Task list ->
1. Write out the stretch of the Susan Reed profile from "by Jennifer Kornegay" through "Montgomery Cancer Center?", copying it word for word.
2. According to the Susan Reed profile, in what month and year did Reed's husband die?

Given text ->
Finding Joy One Day at a Time...

by Jennifer Kornegay | photography by Big Dreamz Creative

Cancer has been—and still is—a big part of Susan Reed’s life. It’s a fact that’s hard to reconcile with her easy smile that appears so often and is so freely given to most anyone she encounters. Reed is a cancer survivor. Her husband died of cancer in April 2022. And she’s the Vice President of Oncology Services and Administrator at The Montgomery Cancer Center. Cancer’s kinda everywhere Reed looks. So how does she maintain the hope that’s evident in that aforementioned sunny disposition? How does she provide the care and compassion to others facing cancer that her career demands? And what wisdom can she share about outliving the love of your life? JOY magazine recently sat down with Reed to find out.

JOY: What was your journey to your position at The Montgomery Cancer Center?

(Stored data entries)
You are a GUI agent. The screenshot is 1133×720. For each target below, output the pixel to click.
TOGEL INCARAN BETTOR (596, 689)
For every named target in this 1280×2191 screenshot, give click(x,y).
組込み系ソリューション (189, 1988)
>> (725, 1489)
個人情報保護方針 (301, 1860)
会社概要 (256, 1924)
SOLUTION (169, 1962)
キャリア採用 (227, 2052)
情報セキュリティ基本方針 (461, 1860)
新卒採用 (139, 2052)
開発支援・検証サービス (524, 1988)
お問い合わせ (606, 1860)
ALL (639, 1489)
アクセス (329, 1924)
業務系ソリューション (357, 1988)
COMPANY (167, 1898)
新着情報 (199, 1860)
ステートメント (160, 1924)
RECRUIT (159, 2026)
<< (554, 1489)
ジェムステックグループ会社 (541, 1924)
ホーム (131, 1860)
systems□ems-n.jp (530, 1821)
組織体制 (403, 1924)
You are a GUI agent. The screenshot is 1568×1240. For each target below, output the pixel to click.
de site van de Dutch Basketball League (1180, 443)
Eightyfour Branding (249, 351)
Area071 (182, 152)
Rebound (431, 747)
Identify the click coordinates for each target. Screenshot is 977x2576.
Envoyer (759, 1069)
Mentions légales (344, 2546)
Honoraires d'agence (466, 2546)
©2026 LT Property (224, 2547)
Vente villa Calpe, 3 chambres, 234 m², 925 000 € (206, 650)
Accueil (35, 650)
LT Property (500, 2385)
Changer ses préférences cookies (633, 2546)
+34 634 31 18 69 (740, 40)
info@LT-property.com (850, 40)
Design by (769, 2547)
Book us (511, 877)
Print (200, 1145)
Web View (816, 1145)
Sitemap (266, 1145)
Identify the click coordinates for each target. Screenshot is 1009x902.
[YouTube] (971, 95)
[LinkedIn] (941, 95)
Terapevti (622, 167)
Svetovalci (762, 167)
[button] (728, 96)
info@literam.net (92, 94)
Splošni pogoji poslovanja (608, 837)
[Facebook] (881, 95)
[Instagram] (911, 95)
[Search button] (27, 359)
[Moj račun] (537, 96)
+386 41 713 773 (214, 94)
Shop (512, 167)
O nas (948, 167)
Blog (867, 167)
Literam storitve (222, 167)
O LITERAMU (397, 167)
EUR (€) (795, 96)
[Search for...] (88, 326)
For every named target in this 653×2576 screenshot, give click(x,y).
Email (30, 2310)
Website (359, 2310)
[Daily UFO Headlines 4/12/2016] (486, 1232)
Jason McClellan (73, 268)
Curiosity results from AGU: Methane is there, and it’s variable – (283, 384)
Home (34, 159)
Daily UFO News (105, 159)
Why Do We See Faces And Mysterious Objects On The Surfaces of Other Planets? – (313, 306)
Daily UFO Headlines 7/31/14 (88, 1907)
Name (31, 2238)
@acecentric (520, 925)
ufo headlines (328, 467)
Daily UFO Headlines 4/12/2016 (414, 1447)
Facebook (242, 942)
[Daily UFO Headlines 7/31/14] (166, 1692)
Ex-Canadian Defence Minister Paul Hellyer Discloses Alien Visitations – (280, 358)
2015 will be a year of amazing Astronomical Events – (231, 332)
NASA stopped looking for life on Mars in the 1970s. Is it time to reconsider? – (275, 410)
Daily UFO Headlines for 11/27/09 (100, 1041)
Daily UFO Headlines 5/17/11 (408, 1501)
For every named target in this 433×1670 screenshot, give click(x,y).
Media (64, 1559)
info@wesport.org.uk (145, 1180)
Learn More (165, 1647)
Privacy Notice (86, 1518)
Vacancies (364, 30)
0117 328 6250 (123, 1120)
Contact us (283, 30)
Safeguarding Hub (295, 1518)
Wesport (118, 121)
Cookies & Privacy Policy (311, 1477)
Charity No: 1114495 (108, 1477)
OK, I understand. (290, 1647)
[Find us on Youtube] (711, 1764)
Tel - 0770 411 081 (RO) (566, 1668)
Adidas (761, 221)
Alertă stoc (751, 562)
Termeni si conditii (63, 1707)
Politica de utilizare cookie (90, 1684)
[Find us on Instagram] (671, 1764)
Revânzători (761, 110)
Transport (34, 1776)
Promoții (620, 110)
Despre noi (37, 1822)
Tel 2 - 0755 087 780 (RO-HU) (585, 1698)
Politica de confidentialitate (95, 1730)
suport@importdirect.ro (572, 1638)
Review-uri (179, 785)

Responses to the exercise ->
1.
by Jennifer Kornegay | photography by Big Dreamz Creative

Cancer has been—and still is—a big part of Susan Reed’s life. It’s a fact that’s hard to reconcile with her easy smile that appears so often and is so freely given to most anyone she encounters. Reed is a cancer survivor. Her husband died of cancer in April 2022. And she’s the Vice President of Oncology Services and Administrator at The Montgomery Cancer Center. Cancer’s kinda everywhere Reed looks. So how does she maintain the hope that’s evident in that aforementioned sunny disposition? How does she provide the care and compassion to others facing cancer that her career demands? And what wisdom can she share about outliving the love of your life? JOY magazine recently sat down with Reed to find out.

JOY: What was your journey to your position at The Montgomery Cancer Center?

2. April 2022